Phillip French II (c. February 13, 1666/7 – c. June 3, 1707) was the 28th Mayor of New York City from 1702 to 1703.

==Early life==
French was born in Suffolk, England, and was sometimes known as Philip French Van London. He was the son of Phillip French, a London merchant who owned property in Knodishall, and his first wife Elisabeth (née Crawley/Crawling) French. They married on 10 June 1661 at Saint Giles Cripplegate, City of London, Middlesex, England. His brother John French was mentioned in his 1706 will.

==Career==
French first came to New York in 1686. He returned again in June 1689, and became a prosperous merchant, working with Frederick Philipse on behalf of his father. In politics, he was an active anti-Leislerian. He became was Speaker of the Assembly in 1698 and an Alderman in 1701. At the time, he leased the dock for £40 sterling.

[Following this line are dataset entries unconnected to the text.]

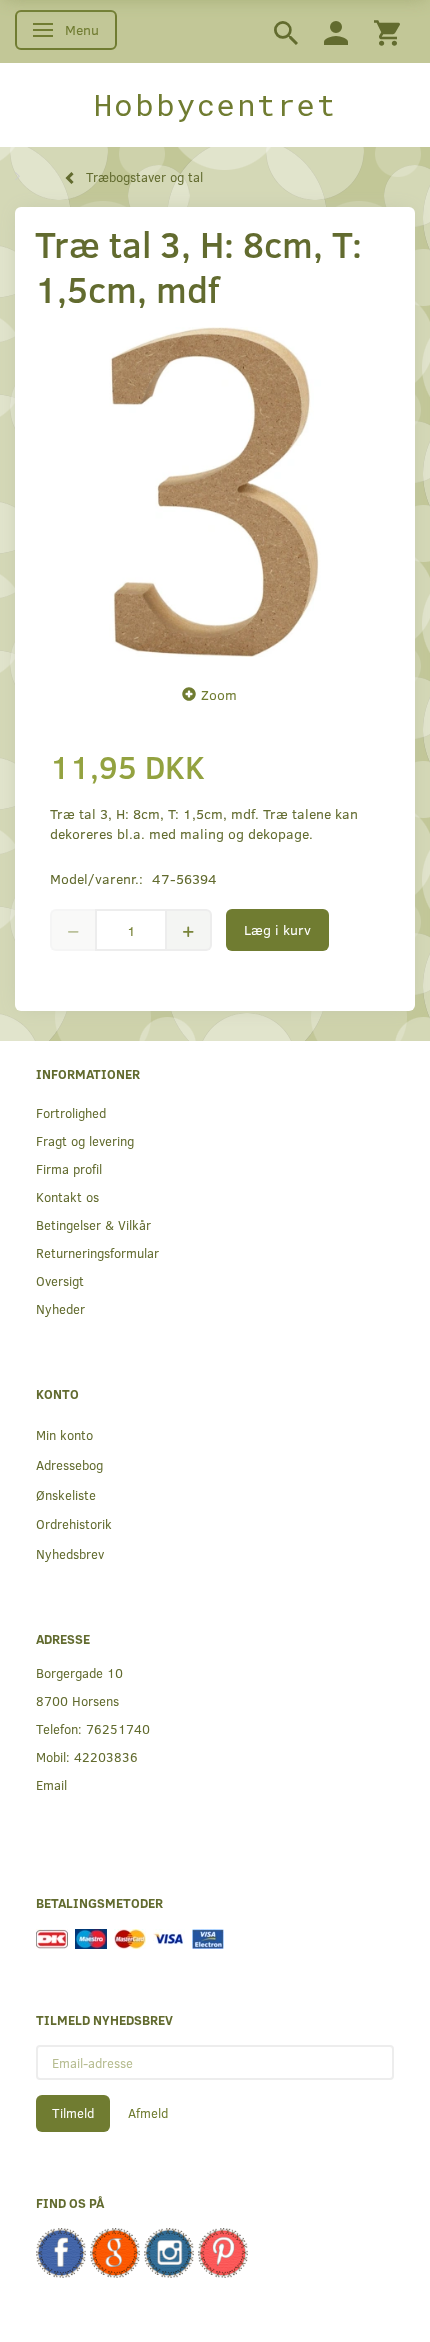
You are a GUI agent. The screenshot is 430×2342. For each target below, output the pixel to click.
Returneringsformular (97, 1252)
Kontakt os (67, 1196)
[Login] (336, 31)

On September 19, 1702, he was appointed the 28th Mayor of New York City. French served from October 19, 1702 to October 1703.

==Personal life==

On July 8, 1694, French was married to Annetje "Anna" Philipse (b. 1667) at the Reformed Dutch Church in New York. She was the daughter of Margareta (née Hardenbroeck) Philipse and Frederick Philipse, the 1st Lord of Philipsburg Manor. Together, they were the parents of:

- Philip French III (1697–1782), who married Susanna Brockholst (1696–1730), the daughter of Anthony Brockholst, an acting Governor of Colonial New York under Sir Edmund Andros.
- Elizabeth French (c. 1700), who married Cornelius Van Horne, the son of Johannes Van Horne.
- Anne French (c. 1703), who married Joseph Reade (1694–1771), a second-generation English prominent merchant.
- Margareta French (c. 1705), who died unmarried.

He prepared a will, dated May 29, 1706, that was proven June 3, 1707.

===Descendants===
Through his son Philip, was the grandfather of Susannah French (1723–1789) who married William Livingston (1723–1790), a politician who served as the Governor of New Jersey (1776–1790) during the American Revolutionary War and was a signer of the United States Constitution.

Another granddaughter through Philip, Elisabeth French (1724–1808), was married to David Clarkson (1726–1782), and they were the parents of Matthew Clarkson (1758–1825), a colonial soldier and politician, and Thomas Streatfeild Clarkson, the grandfather of Thomas S. Clarkson, the namesake of Clarkson University.